I was recently going through the endless list of Cloud Products and Services offered by Google. While reading various articles over the Internet about the comparison of GCP with its’ competitors like AWS, Azure, I came across this well-written answer over Quora. I was instantly compelled to share this with everyone, where the author has not only accurately compared the various Cloud platforms but has put down facts proving why Google has always been a leader in every field it has dived in.
Listing down some major pointers that amazed me.
It is quite imperative to understand how GCP differs from other competitors such as AWS and Azure. Most people might not immediately comprehend this but GCP is technically far far superior to either of these can ever aspire to become. It makes sense to use Azure if your company thrives in the Microsoft ecosystem.
AWS offers myriads of products for different sets of industries but soon it can get overwhelming. I am not an expert on AWS but it is quite evident that AWS (Redshift specifically) cannot compete with BigQuery on sheer performance. BigQuery eats products such as Redshift for breakfast !! And there is a reason for that. AWS is built by an E-commerce website which did not build its products with a global focus. It is very important to understand this.
AWS’s infrastructure is mostly Regional such as North America, UK and few other places where it originally serviced its customers and thus they did not develop their infrastructure from ground up for Multi-regional products! E.g. they do not have anything like Pub/Sub which scales infinitely and that too globally!! Good luck with 2 million reads/writes per second for real-time streaming with AWS.
Google started its business as a search engine company.

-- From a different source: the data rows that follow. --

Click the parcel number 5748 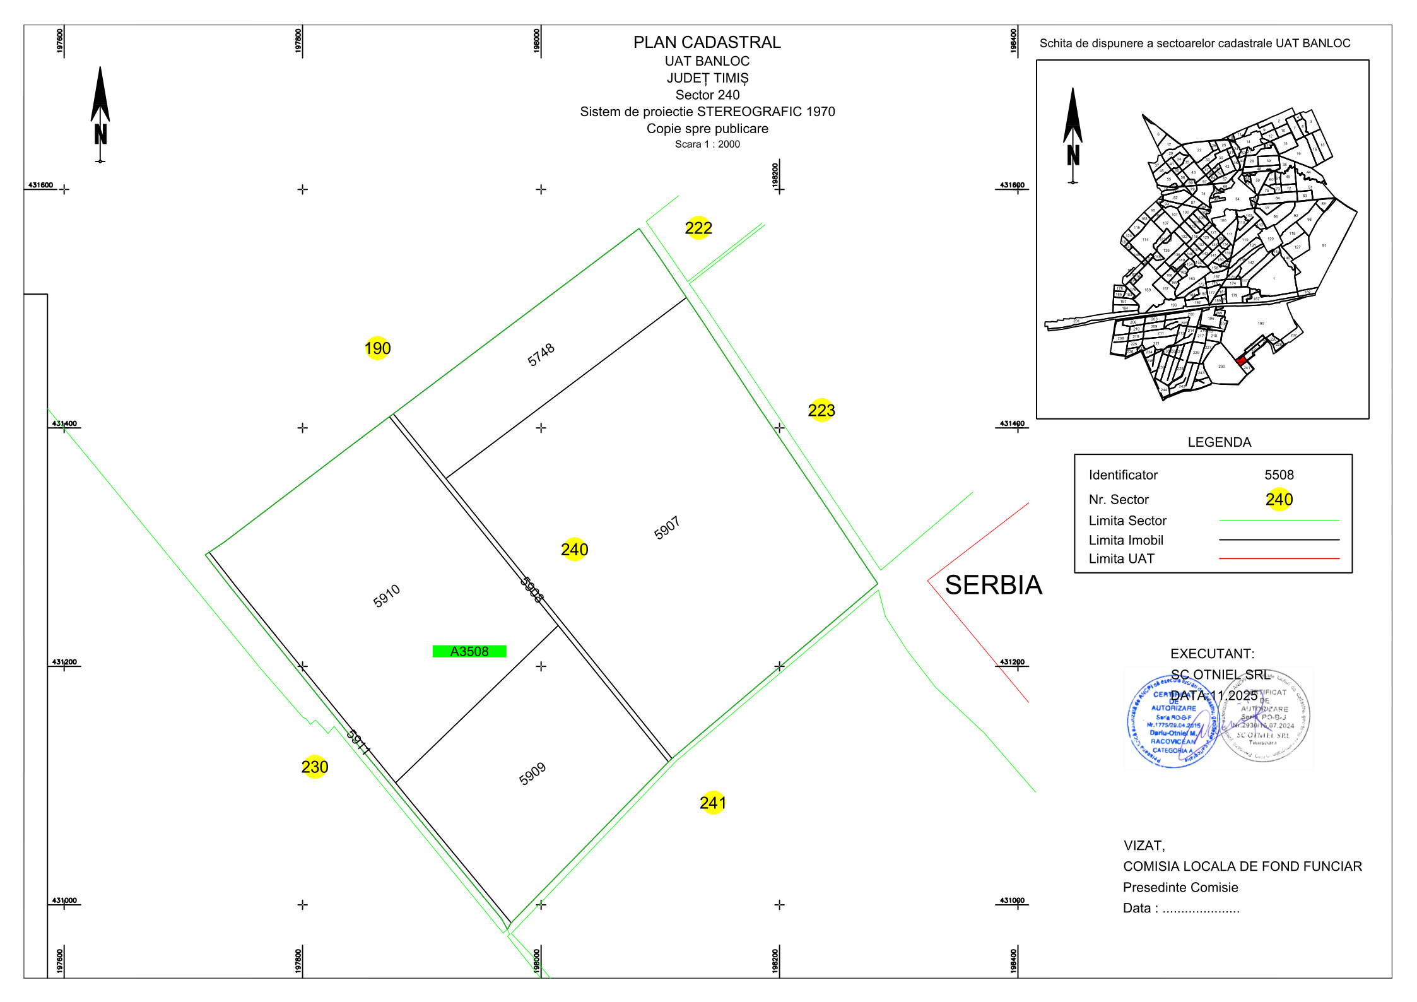pos(541,355)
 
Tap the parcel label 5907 pos(667,528)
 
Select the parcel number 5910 pos(387,596)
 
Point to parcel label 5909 pos(532,774)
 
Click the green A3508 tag pos(469,652)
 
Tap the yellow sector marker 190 pos(377,348)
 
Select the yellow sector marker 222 pos(698,228)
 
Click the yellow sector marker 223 pos(821,411)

In the initial phase of their path, they faced numerous technical challenges regarding scaling out and had to develop solutions such as extremely very fast ways to scan all the web pages across the world. This required them to have a very fast internal network which should be able to connect different regions across the world with the least possible latency. That is the reason currently they have 1 Petabyte per second-speed internal network with most advanced fiber network technology!
Every 1 in 5 servers sold in the world is being owned by Google. Give a moment to wrap your mind around it for a sec! Such a powerful infrastructure enabled them to develop solutions such as BigQuery and BigTable where reading data from a separate storage such as cloud storage (read colossus) with almost zero second latency is a reality! So now data does not have to live on the compute nodes at all!
Even if Google offers its big query code as an open source, there would be no one in the world to use that code and replicate the technology. Reason being, no company can ever afford to own the kind of hardware data farms in their possession that Google has to ever be able to implement BQ. BigQuery scales to over 2000 nodes in a matter of few seconds. This kind of performance is atrociously fast and my jaw was dropped when we ran an SQL on 4 TB of Wikipedia data and output was generated in a matter of sub 30 Seconds!! Good luck doing that with AWS. This is one of the reasons why biggies such as Yahoo are moving from AWS to BigQuery.
Google is inherently an engineering company (not a social n/w or e-commerce company) and it shows in the way it offers its products. They have provided the white paper on GFS that led Doug Cutting to develop HDFS and thus Hadoop was born. But note that when Hadoop was still in its nascent stage and limping its way for the so-called distributed processing system on a massive scale, Google had already ditched MR as the main batch processing framework in 2004 for their products and had already started using much more advanced technologies such as colossus for storage and Dremel aka BigQuery.
Google has given many other technologies to Apache Open source foundation such as HBase, Beam(Batch and Stream), Mesos, Zookeeper etc. In GCP, they are simply offering all the technologies that they use within their organization and we all know they excel in running those kinds of complex data processing pipelines.
Google offers very few products (as compared to AWS) but they cover more or less everything that an average organization needs! Being an engineering company, their products are somewhat more skewed for requiring coding skills to configure your pipelines. E.g. streaming services such as Pub/Sub or DataFlow requires you to write a lot of code in Java or Python. But the good part is that they scale automatically and that too infinitely. You don’t have to worry about performance tuning or worrying about the quality of SQL etc. in your bigQuery cause resources is not a constraint.
Of course, you still need to make sure you take necessary steps to reduce the amount of data you are scanning in BQ to prevent charges (considering your organization has not taken the pay once and use unlimited BQ plan). Below are the main products that GCP offers:
- GCS (Google Cloud Storage)
- GCE (Google Compute Engine)
- Cloud SQL
- Cloud Spanner
- DataPrepData Studio
- Tensorflow and machine learning (supervised only) – Google is heavily marketing it and everyone knows this is the best-supervised ML solution there is. Period.
I would recommend cloning the git repositories provided by Google such as training-data-analyst etc. Not only does it have python/java code for Pub/Sub, Dataflow, Datalabs, Studio etc. which provides excellent hands on.. it can also be leveraged to develop your own application code for your organization. For dataFlow, Google provides multiple templates which take care of many use cases. Also, the code for each template is provided on Git and I will highly recommend that you use that for reference and modify it according to your needs.
I’ll definitely motivate everyone to go through the GCP documentation and have a look at the fabulous technology stack that it offers.